Chinese Cuisine

Wheatgrass Egg Tofu with Shrimp and Broccoli

Today I decided to make this dish again after so long. My best friend of 30 years is coming over to visit me, and this is one of the dish that I prepared, because she is a tofu lover! Apart from this dish, I still have other dishes prepared like Salted Egg Yolk Prawn, Seafood clear soup with Fish Maw, Steamed Seabass and Black Vinegar Chicken. One of these days, I will write out the recipe for the Black Vinegar Chicken to share with you too.

Vegetable Ingredients

  • 200g broccoli


  • Prepare some ice water and set aside.
  • Add a pinch of salt into a pot of boiling water, blanch the broccoli for 2 minutes. Drain and put it into the ice water to stop the cooking process. Remove from the ice water after a minute, drain and set aside.

Egg Tofu Ingredients

  • 6 eggs (55g each)
  • 16g wheatgrass (chopped)
  • 400g unsweetened soy milk (200+200g)
  • pinch of fine salt
  • aluminium tray lined with cooking paper ( I bought the cooking paper from Phoon Huat, see photo below)

Method :

  • Using Blender blend the wheatgrass with 200g of soy milk. Sieve the wheatgrass, set aside the wheatgrass juice. Dispose the grass.
  • Beat the egg until the egg yolk and egg white are well combined. You should not see any coagulation of the egg white.

> [Instructions]:
1) Summarize the wheatgrass egg tofu recipe in two sentences.
2) In the wheatgrass egg tofu recipe, how long is the broccoli blanched?
3) Write the next part of the wheatgrass egg tofu recipe, starting after its last step.

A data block

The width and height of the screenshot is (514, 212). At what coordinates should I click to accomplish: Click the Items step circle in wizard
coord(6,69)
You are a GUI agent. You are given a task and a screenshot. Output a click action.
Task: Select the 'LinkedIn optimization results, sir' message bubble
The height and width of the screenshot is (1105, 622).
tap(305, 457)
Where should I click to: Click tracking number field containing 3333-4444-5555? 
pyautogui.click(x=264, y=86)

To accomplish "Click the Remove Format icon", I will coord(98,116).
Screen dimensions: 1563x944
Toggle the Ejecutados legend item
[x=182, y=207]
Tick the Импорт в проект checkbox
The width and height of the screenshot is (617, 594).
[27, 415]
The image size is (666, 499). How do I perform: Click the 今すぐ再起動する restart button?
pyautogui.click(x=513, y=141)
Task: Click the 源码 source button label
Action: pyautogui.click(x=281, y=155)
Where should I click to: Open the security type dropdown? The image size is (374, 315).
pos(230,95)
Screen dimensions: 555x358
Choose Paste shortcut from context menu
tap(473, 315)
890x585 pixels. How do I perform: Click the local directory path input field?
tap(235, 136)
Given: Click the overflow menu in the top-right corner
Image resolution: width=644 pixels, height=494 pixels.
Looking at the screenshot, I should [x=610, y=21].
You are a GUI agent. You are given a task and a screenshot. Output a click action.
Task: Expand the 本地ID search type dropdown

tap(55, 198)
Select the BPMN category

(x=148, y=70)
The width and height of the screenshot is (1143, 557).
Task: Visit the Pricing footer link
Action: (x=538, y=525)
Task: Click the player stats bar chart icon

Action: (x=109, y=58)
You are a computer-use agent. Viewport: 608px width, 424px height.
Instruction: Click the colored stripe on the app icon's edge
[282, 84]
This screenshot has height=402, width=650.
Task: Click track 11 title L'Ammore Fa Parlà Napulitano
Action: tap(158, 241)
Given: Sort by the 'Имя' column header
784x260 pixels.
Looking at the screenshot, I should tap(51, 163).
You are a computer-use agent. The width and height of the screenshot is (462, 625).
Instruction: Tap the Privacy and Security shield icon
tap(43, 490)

> [Outputs]:
1) The author is making wheatgrass egg tofu with shrimp and broccoli again for a visiting best friend of 30 years who loves tofu, along with other dishes such as Salted Egg Yolk Prawn and Steamed Seabass. The recipe blanches 200g of broccoli in salted boiling water and chills it in ice water, then starts the egg tofu by blending wheatgrass with soy milk, sieving out the juice and beating six eggs.

2) For 2 minutes, in boiling water with a pinch of salt.

3)
  • Add the wheatgrass juice and the remaining 200g of soy milk and salt, mix again until well combined.
  • Use a sifter to sieve the mixture. Pour your mixture onto a tray lined with cooking paper, steam at medium heat for about 20 minutes. Kindly note that the steaming time depends on how thick your egg tofu is. The pan I used is 7″ pan. There is no definite rule to this because everyone’s burner are not the same. Material of the pan and other factors might contribute to the timing. The important thing is just keep an eye on it, and when you see the top of your mixture solidifies then it means it is already cook, unlike cake that you still need to use a skewer to poke and check if it is all well done.
  • Turn off the heat, and let it cool.
  • Flip and pat dry, cut to your desired size.
  • Pan-Fry each pieces and set aside. Lay it neatly on a plate. Lay also the blanched broccoli on top

Ingredients for the toppings

  • 1 pack bunashimeji mushrooms
  • 100g shrimp
  • 1 small minced shallots
  • 1 small minced garlic
  • 15g red bell pepper (chopped into small pieces)
  • 15g yellow bell pepper ( chopped into small pieces)
  • 245g chicken broth ( Swanson brand)
  • salt and white pepper to taste
  • 5g cornstarch + 10g water to make slurry


  • In a heated wok, drizzle about 1 tablespoon of oil. Sauté the spices like garlic, shallots and bell peppers. Sauté until you can smell the fragrance coming out from the spices
  • Add the the mushrooms. Sauté until the mushrooms become soften
  • Add in the shrimp, followed by the broth, mix and let it boil
  • Add Salt and Pepper to taste (I didn’t add any more salt, because my chicken broth is salty enough for me, but do it according to your preference)
  • Add the Slurry, and let it boil for a minute or two. Drizzle the mixture onto the broccoli and egg tofu plate.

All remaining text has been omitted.